### Work task
Reproduce each entry exactly as written.

### Data for analysis
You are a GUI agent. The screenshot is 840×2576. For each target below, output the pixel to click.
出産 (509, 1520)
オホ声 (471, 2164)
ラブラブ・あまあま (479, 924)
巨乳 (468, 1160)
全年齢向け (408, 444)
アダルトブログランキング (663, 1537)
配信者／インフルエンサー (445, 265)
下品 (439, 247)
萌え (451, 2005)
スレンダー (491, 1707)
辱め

### Response to the exercise
You are a GUI agent. The screenshot is 840×2576. For each target below, output the pixel to click.
出産 (509, 1520)
オホ声 (471, 2164)
ラブラブ・あまあま (479, 924)
巨乳 (468, 1160)
全年齢向け (408, 444)
アダルトブログランキング (663, 1537)
配信者／インフルエンサー (445, 265)
下品 (439, 247)
萌え (451, 2005)
スレンダー (491, 1707)
辱め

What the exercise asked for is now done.